MATERIAL SHOWN:
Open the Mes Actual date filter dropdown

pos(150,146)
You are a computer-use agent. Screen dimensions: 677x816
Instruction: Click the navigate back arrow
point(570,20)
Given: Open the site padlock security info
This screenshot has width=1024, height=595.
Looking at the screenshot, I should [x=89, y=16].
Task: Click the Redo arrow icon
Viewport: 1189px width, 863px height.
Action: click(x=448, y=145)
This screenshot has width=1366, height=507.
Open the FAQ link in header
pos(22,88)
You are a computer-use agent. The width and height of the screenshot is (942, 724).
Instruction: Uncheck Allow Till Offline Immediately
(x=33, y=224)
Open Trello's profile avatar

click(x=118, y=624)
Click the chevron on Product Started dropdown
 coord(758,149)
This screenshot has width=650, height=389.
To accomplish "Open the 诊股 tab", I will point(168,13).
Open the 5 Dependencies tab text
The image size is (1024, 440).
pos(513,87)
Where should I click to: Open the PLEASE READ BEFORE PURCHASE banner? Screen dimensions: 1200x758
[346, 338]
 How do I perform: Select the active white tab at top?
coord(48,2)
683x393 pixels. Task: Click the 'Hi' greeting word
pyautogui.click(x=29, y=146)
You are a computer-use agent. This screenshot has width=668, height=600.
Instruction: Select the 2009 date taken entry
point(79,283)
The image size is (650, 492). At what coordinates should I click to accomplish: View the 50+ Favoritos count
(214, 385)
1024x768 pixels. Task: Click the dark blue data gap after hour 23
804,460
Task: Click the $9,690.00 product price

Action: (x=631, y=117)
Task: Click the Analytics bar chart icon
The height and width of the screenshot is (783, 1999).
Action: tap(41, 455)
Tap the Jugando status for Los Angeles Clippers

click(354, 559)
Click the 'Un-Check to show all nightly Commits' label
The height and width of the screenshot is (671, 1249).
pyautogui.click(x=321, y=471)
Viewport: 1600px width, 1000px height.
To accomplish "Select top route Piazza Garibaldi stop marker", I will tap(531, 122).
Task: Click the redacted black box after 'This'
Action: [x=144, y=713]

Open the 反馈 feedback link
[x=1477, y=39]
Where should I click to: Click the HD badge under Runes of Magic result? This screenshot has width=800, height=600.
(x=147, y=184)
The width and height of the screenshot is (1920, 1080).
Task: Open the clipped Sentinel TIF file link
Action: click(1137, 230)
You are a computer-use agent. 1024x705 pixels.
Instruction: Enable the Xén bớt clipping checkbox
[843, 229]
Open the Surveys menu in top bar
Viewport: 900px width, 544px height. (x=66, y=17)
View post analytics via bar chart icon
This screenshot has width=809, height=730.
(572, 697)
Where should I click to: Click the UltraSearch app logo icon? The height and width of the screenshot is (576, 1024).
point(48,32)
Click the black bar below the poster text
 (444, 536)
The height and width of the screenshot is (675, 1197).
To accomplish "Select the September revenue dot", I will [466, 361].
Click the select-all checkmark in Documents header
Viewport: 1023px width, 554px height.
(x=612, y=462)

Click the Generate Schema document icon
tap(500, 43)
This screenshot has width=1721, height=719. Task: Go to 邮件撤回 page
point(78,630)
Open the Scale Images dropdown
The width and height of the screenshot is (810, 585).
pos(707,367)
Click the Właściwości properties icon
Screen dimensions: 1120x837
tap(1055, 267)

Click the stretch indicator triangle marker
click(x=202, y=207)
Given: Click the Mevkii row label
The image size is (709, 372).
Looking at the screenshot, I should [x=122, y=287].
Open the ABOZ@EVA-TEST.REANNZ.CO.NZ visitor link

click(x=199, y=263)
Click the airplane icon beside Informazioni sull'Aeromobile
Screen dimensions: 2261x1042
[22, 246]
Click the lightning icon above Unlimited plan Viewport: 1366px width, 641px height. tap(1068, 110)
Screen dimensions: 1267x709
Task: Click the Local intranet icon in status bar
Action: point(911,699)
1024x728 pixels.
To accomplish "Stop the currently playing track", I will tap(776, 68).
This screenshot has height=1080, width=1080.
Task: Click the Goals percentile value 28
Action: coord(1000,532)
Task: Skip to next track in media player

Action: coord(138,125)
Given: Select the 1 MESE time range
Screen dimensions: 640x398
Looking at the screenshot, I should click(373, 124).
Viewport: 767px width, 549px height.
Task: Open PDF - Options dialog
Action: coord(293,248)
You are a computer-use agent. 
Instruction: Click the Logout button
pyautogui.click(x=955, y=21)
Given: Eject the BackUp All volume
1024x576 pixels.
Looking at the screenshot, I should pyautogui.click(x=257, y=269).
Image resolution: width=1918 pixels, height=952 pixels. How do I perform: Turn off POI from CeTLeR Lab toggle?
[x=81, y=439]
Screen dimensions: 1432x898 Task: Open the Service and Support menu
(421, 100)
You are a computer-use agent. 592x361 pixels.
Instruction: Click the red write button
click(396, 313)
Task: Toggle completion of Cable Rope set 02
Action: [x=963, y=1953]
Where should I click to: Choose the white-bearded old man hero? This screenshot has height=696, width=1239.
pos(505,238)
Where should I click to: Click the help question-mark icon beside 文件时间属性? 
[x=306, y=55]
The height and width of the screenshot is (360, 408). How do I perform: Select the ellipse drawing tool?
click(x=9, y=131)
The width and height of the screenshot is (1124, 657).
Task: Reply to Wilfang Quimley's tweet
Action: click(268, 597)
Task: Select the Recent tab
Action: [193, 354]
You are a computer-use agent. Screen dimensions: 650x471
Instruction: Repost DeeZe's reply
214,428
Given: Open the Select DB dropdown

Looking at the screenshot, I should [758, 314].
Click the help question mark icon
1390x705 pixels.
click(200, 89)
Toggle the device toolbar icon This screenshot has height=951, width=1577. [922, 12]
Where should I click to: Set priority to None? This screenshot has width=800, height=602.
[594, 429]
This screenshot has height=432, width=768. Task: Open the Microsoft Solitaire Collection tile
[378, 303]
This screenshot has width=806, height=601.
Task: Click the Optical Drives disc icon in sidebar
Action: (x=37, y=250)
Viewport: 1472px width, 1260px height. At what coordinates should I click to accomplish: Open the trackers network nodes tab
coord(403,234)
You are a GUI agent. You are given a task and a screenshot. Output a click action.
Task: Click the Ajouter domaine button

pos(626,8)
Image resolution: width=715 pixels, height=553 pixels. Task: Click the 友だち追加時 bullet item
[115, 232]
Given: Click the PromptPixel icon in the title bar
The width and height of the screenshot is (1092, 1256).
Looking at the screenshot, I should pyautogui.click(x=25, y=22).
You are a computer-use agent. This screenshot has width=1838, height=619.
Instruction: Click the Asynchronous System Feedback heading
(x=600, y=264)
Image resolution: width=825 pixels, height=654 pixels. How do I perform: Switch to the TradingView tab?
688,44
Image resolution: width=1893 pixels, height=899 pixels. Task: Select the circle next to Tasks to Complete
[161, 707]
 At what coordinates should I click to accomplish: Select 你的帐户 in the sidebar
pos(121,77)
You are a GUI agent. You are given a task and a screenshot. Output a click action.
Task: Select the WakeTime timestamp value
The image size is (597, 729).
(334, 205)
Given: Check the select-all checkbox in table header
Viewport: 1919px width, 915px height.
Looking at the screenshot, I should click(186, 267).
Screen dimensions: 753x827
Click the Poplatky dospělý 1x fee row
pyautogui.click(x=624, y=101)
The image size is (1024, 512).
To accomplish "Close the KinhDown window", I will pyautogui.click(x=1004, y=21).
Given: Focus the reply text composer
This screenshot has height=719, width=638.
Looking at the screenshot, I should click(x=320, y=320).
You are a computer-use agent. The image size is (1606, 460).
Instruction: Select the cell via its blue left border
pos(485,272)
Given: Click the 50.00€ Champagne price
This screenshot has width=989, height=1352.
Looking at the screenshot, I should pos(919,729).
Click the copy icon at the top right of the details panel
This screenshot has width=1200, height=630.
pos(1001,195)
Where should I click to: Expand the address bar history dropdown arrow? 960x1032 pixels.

THE TASK:
When you reach this point, go back and write out each record above exactly.

THE COMPLETED TASK:
Open the Mes Actual date filter dropdown

pos(150,146)
You are a computer-use agent. Screen dimensions: 677x816
Instruction: Click the navigate back arrow
point(570,20)
Given: Open the site padlock security info
This screenshot has width=1024, height=595.
Looking at the screenshot, I should [x=89, y=16].
Task: Click the Redo arrow icon
Viewport: 1189px width, 863px height.
Action: click(x=448, y=145)
This screenshot has width=1366, height=507.
Open the FAQ link in header
pos(22,88)
You are a computer-use agent. The width and height of the screenshot is (942, 724).
Instruction: Uncheck Allow Till Offline Immediately
(x=33, y=224)
Open Trello's profile avatar

click(x=118, y=624)
Click the chevron on Product Started dropdown
 coord(758,149)
This screenshot has width=650, height=389.
To accomplish "Open the 诊股 tab", I will point(168,13).
Open the 5 Dependencies tab text
The image size is (1024, 440).
pos(513,87)
Where should I click to: Open the PLEASE READ BEFORE PURCHASE banner? Screen dimensions: 1200x758
[346, 338]
 How do I perform: Select the active white tab at top?
coord(48,2)
683x393 pixels. Task: Click the 'Hi' greeting word
pyautogui.click(x=29, y=146)
You are a computer-use agent. This screenshot has width=668, height=600.
Instruction: Select the 2009 date taken entry
point(79,283)
The image size is (650, 492). At what coordinates should I click to accomplish: View the 50+ Favoritos count
(214, 385)
1024x768 pixels. Task: Click the dark blue data gap after hour 23
804,460
Task: Click the $9,690.00 product price

Action: (x=631, y=117)
Task: Click the Analytics bar chart icon
The height and width of the screenshot is (783, 1999).
Action: tap(41, 455)
Tap the Jugando status for Los Angeles Clippers

click(354, 559)
Click the 'Un-Check to show all nightly Commits' label
The height and width of the screenshot is (671, 1249).
pyautogui.click(x=321, y=471)
Viewport: 1600px width, 1000px height.
To accomplish "Select top route Piazza Garibaldi stop marker", I will tap(531, 122).
Task: Click the redacted black box after 'This'
Action: [x=144, y=713]

Open the 反馈 feedback link
[x=1477, y=39]
Where should I click to: Click the HD badge under Runes of Magic result? This screenshot has width=800, height=600.
(x=147, y=184)
The width and height of the screenshot is (1920, 1080).
Task: Open the clipped Sentinel TIF file link
Action: click(1137, 230)
You are a computer-use agent. 1024x705 pixels.
Instruction: Enable the Xén bớt clipping checkbox
[843, 229]
Open the Surveys menu in top bar
Viewport: 900px width, 544px height. (x=66, y=17)
View post analytics via bar chart icon
This screenshot has width=809, height=730.
(572, 697)
Where should I click to: Click the UltraSearch app logo icon? The height and width of the screenshot is (576, 1024).
point(48,32)
Click the black bar below the poster text
 (444, 536)
The height and width of the screenshot is (675, 1197).
To accomplish "Select the September revenue dot", I will [466, 361].
Click the select-all checkmark in Documents header
Viewport: 1023px width, 554px height.
(x=612, y=462)

Click the Generate Schema document icon
tap(500, 43)
This screenshot has width=1721, height=719. Task: Go to 邮件撤回 page
point(78,630)
Open the Scale Images dropdown
The width and height of the screenshot is (810, 585).
pos(707,367)
Click the Właściwości properties icon
Screen dimensions: 1120x837
tap(1055, 267)

Click the stretch indicator triangle marker
click(x=202, y=207)
Given: Click the Mevkii row label
The image size is (709, 372).
Looking at the screenshot, I should [x=122, y=287].
Open the ABOZ@EVA-TEST.REANNZ.CO.NZ visitor link

click(x=199, y=263)
Click the airplane icon beside Informazioni sull'Aeromobile
Screen dimensions: 2261x1042
[22, 246]
Click the lightning icon above Unlimited plan Viewport: 1366px width, 641px height. tap(1068, 110)
Screen dimensions: 1267x709
Task: Click the Local intranet icon in status bar
Action: point(911,699)
1024x728 pixels.
To accomplish "Stop the currently playing track", I will tap(776, 68).
This screenshot has height=1080, width=1080.
Task: Click the Goals percentile value 28
Action: coord(1000,532)
Task: Skip to next track in media player

Action: coord(138,125)
Given: Select the 1 MESE time range
Screen dimensions: 640x398
Looking at the screenshot, I should click(373, 124).
Viewport: 767px width, 549px height.
Task: Open PDF - Options dialog
Action: coord(293,248)
You are a computer-use agent. 
Instruction: Click the Logout button
pyautogui.click(x=955, y=21)
Given: Eject the BackUp All volume
1024x576 pixels.
Looking at the screenshot, I should pyautogui.click(x=257, y=269).
Image resolution: width=1918 pixels, height=952 pixels. How do I perform: Turn off POI from CeTLeR Lab toggle?
[x=81, y=439]
Screen dimensions: 1432x898 Task: Open the Service and Support menu
(421, 100)
You are a computer-use agent. 592x361 pixels.
Instruction: Click the red write button
click(396, 313)
Task: Toggle completion of Cable Rope set 02
Action: [x=963, y=1953]
Where should I click to: Choose the white-bearded old man hero? This screenshot has height=696, width=1239.
pos(505,238)
Where should I click to: Click the help question-mark icon beside 文件时间属性? 
[x=306, y=55]
The height and width of the screenshot is (360, 408). How do I perform: Select the ellipse drawing tool?
click(x=9, y=131)
The width and height of the screenshot is (1124, 657).
Task: Reply to Wilfang Quimley's tweet
Action: click(268, 597)
Task: Select the Recent tab
Action: [193, 354]
You are a computer-use agent. Screen dimensions: 650x471
Instruction: Repost DeeZe's reply
214,428
Given: Open the Select DB dropdown

Looking at the screenshot, I should [758, 314].
Click the help question mark icon
1390x705 pixels.
click(200, 89)
Toggle the device toolbar icon This screenshot has height=951, width=1577. [922, 12]
Where should I click to: Set priority to None? This screenshot has width=800, height=602.
[594, 429]
This screenshot has height=432, width=768. Task: Open the Microsoft Solitaire Collection tile
[378, 303]
This screenshot has width=806, height=601.
Task: Click the Optical Drives disc icon in sidebar
Action: (x=37, y=250)
Viewport: 1472px width, 1260px height. At what coordinates should I click to accomplish: Open the trackers network nodes tab
coord(403,234)
You are a GUI agent. You are given a task and a screenshot. Output a click action.
Task: Click the Ajouter domaine button

pos(626,8)
Image resolution: width=715 pixels, height=553 pixels. Task: Click the 友だち追加時 bullet item
[115, 232]
Given: Click the PromptPixel icon in the title bar
The width and height of the screenshot is (1092, 1256).
Looking at the screenshot, I should pyautogui.click(x=25, y=22).
You are a computer-use agent. This screenshot has width=1838, height=619.
Instruction: Click the Asynchronous System Feedback heading
(x=600, y=264)
Image resolution: width=825 pixels, height=654 pixels. How do I perform: Switch to the TradingView tab?
688,44
Image resolution: width=1893 pixels, height=899 pixels. Task: Select the circle next to Tasks to Complete
[161, 707]
 At what coordinates should I click to accomplish: Select 你的帐户 in the sidebar
pos(121,77)
You are a GUI agent. You are given a task and a screenshot. Output a click action.
Task: Select the WakeTime timestamp value
The image size is (597, 729).
(334, 205)
Given: Check the select-all checkbox in table header
Viewport: 1919px width, 915px height.
Looking at the screenshot, I should click(186, 267).
Screen dimensions: 753x827
Click the Poplatky dospělý 1x fee row
pyautogui.click(x=624, y=101)
The image size is (1024, 512).
To accomplish "Close the KinhDown window", I will pyautogui.click(x=1004, y=21).
Given: Focus the reply text composer
This screenshot has height=719, width=638.
Looking at the screenshot, I should click(x=320, y=320).
You are a computer-use agent. The image size is (1606, 460).
Instruction: Select the cell via its blue left border
pos(485,272)
Given: Click the 50.00€ Champagne price
This screenshot has width=989, height=1352.
Looking at the screenshot, I should pos(919,729).
Click the copy icon at the top right of the details panel
This screenshot has width=1200, height=630.
pos(1001,195)
Where should I click to: Expand the address bar history dropdown arrow? 960x1032 pixels.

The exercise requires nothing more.